My response is that I mostly agree. I agree that evolution is not ultimately directly relevant to the Holy Mystery of Creation which will always be on some level unknowable in terms of the role God played - or didn't. But I believe that in current affairs, the issue of evolution is vastly more important, though, than the place of Mary Magdalene as an apostle or the Gnostic gospels, etc.
The National Academy of Sciences (NAS) Report, Rising Above the Gathering Storm, from Nov 2005, (the panel includes several Nobel Laureates) states:
"Having reviewed trends in the United States and abroad, the committee is deeply concerned that the scientific and technical building blocks of our economic leadership are eroding at a time when many other nations are gathering strength. … We fear the abruptness with which a lead in science and technology can be lost- and the difficulty of recovering a lead once lost-if indeed if can be regained at all."
In many respects, science education is floundering in the U.S.. The latest polls show between 45-53% of the U.S. public reject evolution.
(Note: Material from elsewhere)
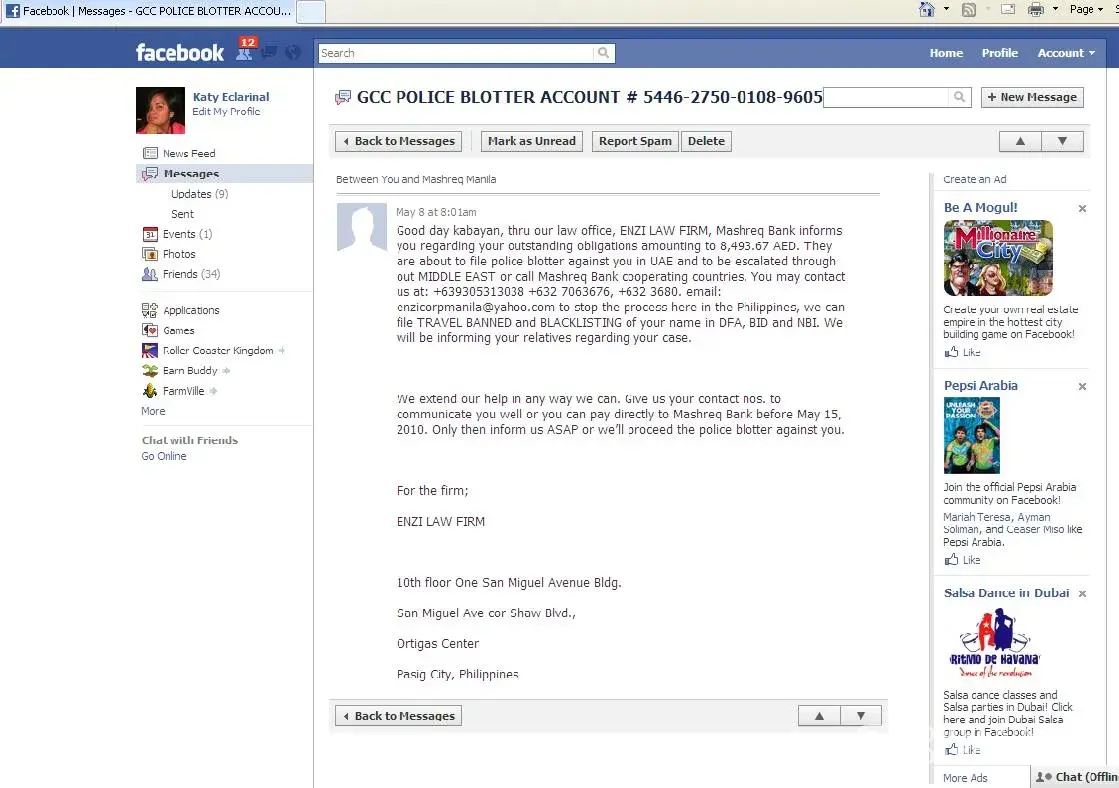This screenshot has width=1119, height=788.
Task: Click the messages icon in Facebook header
Action: click(x=269, y=53)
Many studies show a lack of critical thinking skills among the public, including the college educated. I've met several teachers that shy away from teaching evolution for fear of being called "spawn of the devil" among other things.
Evolution is not just a hypothesis, or "just a theory," it is foundational to biology. There are dozens of university "departments of ecology and evolutionary biology," and hundreds of thousands of scientific peer-reviewed studies published over the past 200 years on various aspects of evolution. You don't have whole departments about "the Gnostic gospels" or "Mary Magdalene." So even if evolution's role in the Holy Mystery of Creation falls into this same general category of a Holy Mystery, I still believe that the situation with evolution elevates it to a higher level of importance in today's world, for practical purposes.